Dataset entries
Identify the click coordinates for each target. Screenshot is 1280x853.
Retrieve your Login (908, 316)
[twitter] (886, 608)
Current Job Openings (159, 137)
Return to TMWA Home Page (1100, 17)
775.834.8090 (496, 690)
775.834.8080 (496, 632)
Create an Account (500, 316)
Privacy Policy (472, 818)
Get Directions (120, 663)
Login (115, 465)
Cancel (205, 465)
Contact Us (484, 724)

Task item
Write out the lines from the one containing "[twitter] (886, 608)" through the last line of the records above. Include both of those lines and nothing else.

Exercise response
[twitter] (886, 608)
Current Job Openings (159, 137)
Return to TMWA Home Page (1100, 17)
775.834.8090 (496, 690)
775.834.8080 (496, 632)
Create an Account (500, 316)
Privacy Policy (472, 818)
Get Directions (120, 663)
Login (115, 465)
Cancel (205, 465)
Contact Us (484, 724)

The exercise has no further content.